**RAW RECORDS**
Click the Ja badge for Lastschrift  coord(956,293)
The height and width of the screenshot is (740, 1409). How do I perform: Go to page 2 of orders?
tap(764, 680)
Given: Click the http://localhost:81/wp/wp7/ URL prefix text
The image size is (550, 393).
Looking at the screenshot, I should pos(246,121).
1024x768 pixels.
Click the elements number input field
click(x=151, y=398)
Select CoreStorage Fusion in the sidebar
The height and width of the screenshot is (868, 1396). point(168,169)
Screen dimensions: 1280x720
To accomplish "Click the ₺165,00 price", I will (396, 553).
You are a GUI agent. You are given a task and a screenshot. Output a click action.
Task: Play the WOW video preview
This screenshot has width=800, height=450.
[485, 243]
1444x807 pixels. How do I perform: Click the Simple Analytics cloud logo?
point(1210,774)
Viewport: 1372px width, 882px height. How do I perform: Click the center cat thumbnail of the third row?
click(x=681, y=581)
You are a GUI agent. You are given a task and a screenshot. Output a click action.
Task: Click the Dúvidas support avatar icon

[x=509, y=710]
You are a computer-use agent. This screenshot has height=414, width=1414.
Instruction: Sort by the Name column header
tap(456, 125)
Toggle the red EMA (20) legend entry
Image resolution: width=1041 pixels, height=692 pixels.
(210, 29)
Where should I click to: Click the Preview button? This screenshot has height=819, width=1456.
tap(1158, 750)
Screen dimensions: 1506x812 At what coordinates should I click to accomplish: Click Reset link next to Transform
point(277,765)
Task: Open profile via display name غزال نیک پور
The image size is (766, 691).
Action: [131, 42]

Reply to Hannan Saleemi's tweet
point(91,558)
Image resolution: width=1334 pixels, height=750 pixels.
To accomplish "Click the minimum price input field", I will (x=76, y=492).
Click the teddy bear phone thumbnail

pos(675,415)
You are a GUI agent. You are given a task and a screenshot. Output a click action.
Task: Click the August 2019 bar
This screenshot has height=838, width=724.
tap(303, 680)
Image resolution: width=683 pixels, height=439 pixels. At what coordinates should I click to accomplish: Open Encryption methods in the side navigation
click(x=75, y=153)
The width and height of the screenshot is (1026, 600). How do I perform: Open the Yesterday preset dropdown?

**EXERCISE PROMPT**
Reproduce all of the material above without any alteration.

**COMPLETE OUTPUT**
Click the Ja badge for Lastschrift  coord(956,293)
The height and width of the screenshot is (740, 1409). How do I perform: Go to page 2 of orders?
tap(764, 680)
Given: Click the http://localhost:81/wp/wp7/ URL prefix text
The image size is (550, 393).
Looking at the screenshot, I should pos(246,121).
1024x768 pixels.
Click the elements number input field
click(x=151, y=398)
Select CoreStorage Fusion in the sidebar
The height and width of the screenshot is (868, 1396). point(168,169)
Screen dimensions: 1280x720
To accomplish "Click the ₺165,00 price", I will (396, 553).
You are a GUI agent. You are given a task and a screenshot. Output a click action.
Task: Play the WOW video preview
This screenshot has width=800, height=450.
[485, 243]
1444x807 pixels. How do I perform: Click the Simple Analytics cloud logo?
point(1210,774)
Viewport: 1372px width, 882px height. How do I perform: Click the center cat thumbnail of the third row?
click(x=681, y=581)
You are a GUI agent. You are given a task and a screenshot. Output a click action.
Task: Click the Dúvidas support avatar icon

[x=509, y=710]
You are a computer-use agent. This screenshot has height=414, width=1414.
Instruction: Sort by the Name column header
tap(456, 125)
Toggle the red EMA (20) legend entry
Image resolution: width=1041 pixels, height=692 pixels.
(210, 29)
Where should I click to: Click the Preview button? This screenshot has height=819, width=1456.
tap(1158, 750)
Screen dimensions: 1506x812 At what coordinates should I click to accomplish: Click Reset link next to Transform
point(277,765)
Task: Open profile via display name غزال نیک پور
The image size is (766, 691).
Action: [131, 42]

Reply to Hannan Saleemi's tweet
point(91,558)
Image resolution: width=1334 pixels, height=750 pixels.
To accomplish "Click the minimum price input field", I will (x=76, y=492).
Click the teddy bear phone thumbnail

pos(675,415)
You are a GUI agent. You are given a task and a screenshot. Output a click action.
Task: Click the August 2019 bar
This screenshot has height=838, width=724.
tap(303, 680)
Image resolution: width=683 pixels, height=439 pixels. At what coordinates should I click to accomplish: Open Encryption methods in the side navigation
click(x=75, y=153)
The width and height of the screenshot is (1026, 600). How do I perform: Open the Yesterday preset dropdown?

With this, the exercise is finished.